_To-do item_:
Report every line in the items below that contains the word "text", and reproduce each such line in full.

*** Opening of Records for the task ***

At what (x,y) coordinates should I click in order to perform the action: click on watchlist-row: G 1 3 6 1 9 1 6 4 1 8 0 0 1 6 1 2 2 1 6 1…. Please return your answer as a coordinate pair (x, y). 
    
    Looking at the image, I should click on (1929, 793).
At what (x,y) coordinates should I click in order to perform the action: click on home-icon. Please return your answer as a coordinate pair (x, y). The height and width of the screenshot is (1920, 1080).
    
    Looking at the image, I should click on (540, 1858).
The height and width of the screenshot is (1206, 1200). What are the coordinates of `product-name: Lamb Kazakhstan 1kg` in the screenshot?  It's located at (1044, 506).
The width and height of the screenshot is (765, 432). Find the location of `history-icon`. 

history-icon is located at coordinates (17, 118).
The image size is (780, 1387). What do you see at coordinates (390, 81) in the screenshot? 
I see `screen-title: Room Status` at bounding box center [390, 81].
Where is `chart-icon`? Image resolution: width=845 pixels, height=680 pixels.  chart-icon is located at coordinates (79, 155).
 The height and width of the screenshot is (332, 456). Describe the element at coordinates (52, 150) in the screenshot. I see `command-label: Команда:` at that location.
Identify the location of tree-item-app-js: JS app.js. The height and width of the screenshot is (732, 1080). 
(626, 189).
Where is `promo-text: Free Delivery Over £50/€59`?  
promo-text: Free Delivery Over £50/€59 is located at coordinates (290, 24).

*** Close of Records for the task ***

_Response to the exercise_:
Where is `promo-text: Free Delivery Over £50/€59`?  
promo-text: Free Delivery Over £50/€59 is located at coordinates (290, 24).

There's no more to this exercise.